I need to store a bunch of documents (anything from a few hundred to around maybe 10,000) in Azure. I then have a search indexer that cracks these and updates an index. By documents I just mean a bunch of (complex) json objects.
Every hour I will have a service that runs and updates any potentially changed objects and the indexer will run again. Azure of course has a few options for storage to support this such as blob storage or cosmos. After doing a lot of research I have not really been able to find what is the best storage type to use for this scenario. My criteria are as follows:
- The storage type will need to support complex json (ie. with nested properties).
- Each document will have a (relatively) "large" description field which is what is used for my index search in the end, the rest of the json is just metadata.

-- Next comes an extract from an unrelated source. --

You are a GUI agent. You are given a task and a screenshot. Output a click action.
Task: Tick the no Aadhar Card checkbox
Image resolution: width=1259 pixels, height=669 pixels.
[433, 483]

From what I gather the "easiest" solution would be to use something like Cosmos with MongoDb as it natively supports complex json. I am a bit worried though that I will have issues with my description field being too large. That leads me to blob storage, but I'm not sure how well this will work with this whole hourly syncing. I reckon Blob storage is more intended for readonly uploads and not for "dynamic" data such as this.
Hopefully someone in here has some idea about what I could do or where I could go to read more about such a relatively specific scenario!
Finally I could add that the reason I don't just add the data directly to a search index is that I need to do some enrichments in an indexer.